No vídeo, suas mãos seguram um porta-retrato cobrindo o seu rosto. A imagem é de uma foto antiga, em que aparece de frente, sorrindo. Ela diz: “Meu nome é Jacqueline Saburido, esta é uma foto minha antes de eu ser atingida por um motorista bêbado, antes do carro pegar fogo, antes de duas das minhas amigas morrerem, antes de eu precisar de mais de 40 cirurgias”.

Ainda antes de baixar o porta-retrato e revelar como ficou após os procedimentos, ela continua: “Esta sou eu enquanto minha vida era como a de qualquer outra pessoa na universidade”. E então mostra o rosto com uma última frase: “Esta sou eu depois de ser atingida por um motorista bêbado”.

Uma nova vida
Jacqui continuou colaborando com autoridades do Texas durante os anos que se seguiram, na criação de cartazes, vídeos educativos e dando palestras sobre o tema.

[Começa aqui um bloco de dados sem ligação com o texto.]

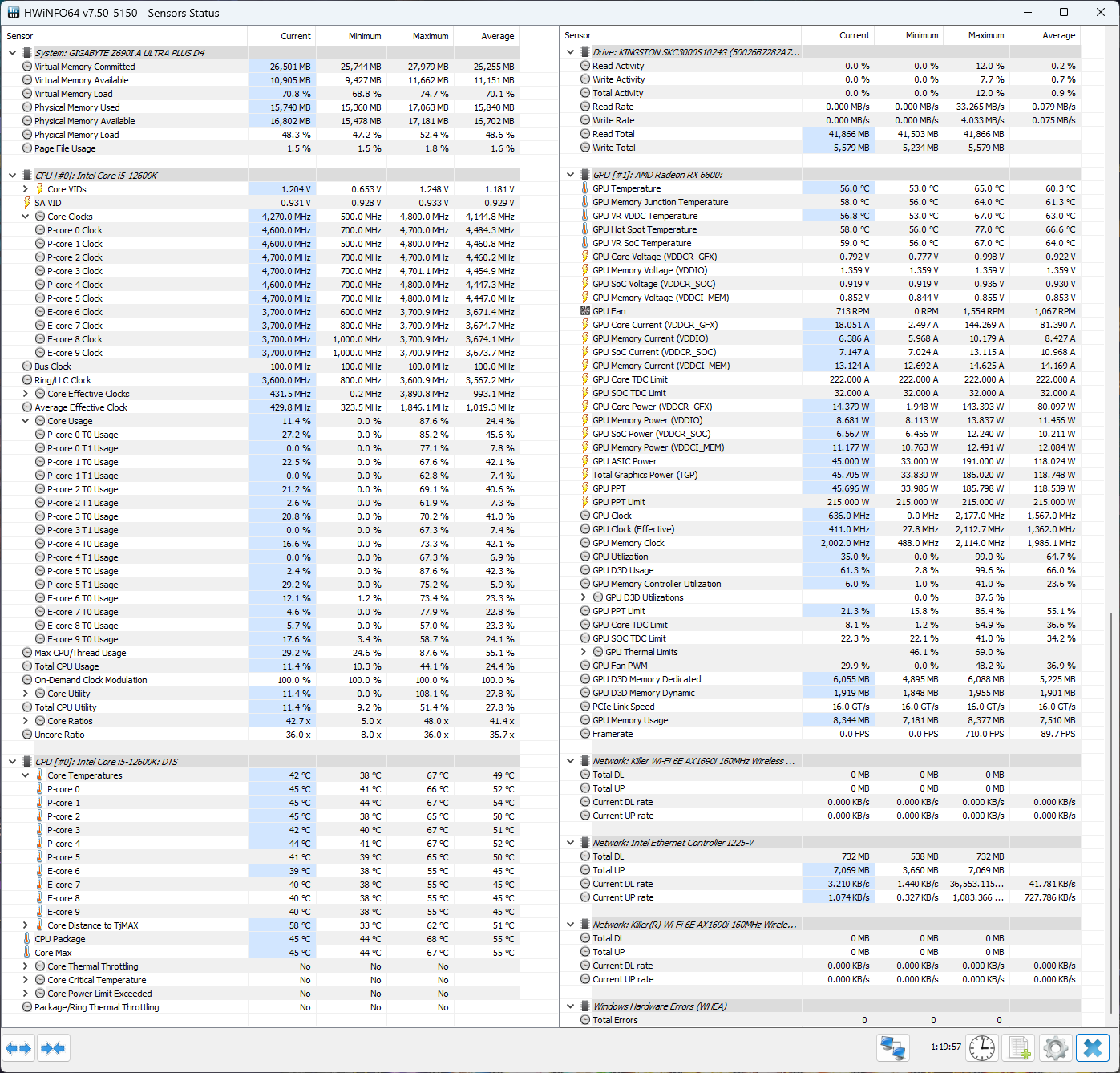Expand GPU D3D Utilizations group
This screenshot has height=1073, width=1120.
click(584, 597)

Depois do acidente, ela concedeu dezenas de entrevistas ao redor do mundo e foi convidada a falar duas vezes no programa de televisão de Oprah Winfrey, a apresentadora mais famosa dos Estados Unidos.

“Ainda que eu tenha que aparecer em frente a uma câmera sem orelhas, sem nariz, sem sobrancelhas e sem cabelos, eu faria isso mil vezes para ajudar nem que seja uma só pessoa a tomar a decisão certa”, disse ela em uma entrevista.

Seu último desejo
Há alguns anos, a venezuelana decidiu se mudar para a Guatemala.

Um de seus primos, José Saburido, disse ao portal Statesman, de Austin, que ela morreu em 20 de abril em decorrência de um câncer.

Seu último desejo teria sido ser enterrada na Venezuela junto ao túmulo da mãe, que também morreu de câncer em 2006.

“Foi um grande prazer ter trabalhado com ela”, disse Terry Pence. “Toda vez que eu tinha que apresentá-la, dizia: “Ela é Jacqui, uma de minhas heroínas’, frisa, emocionado. “Partiu meu coração saber que ela tinha morrido”.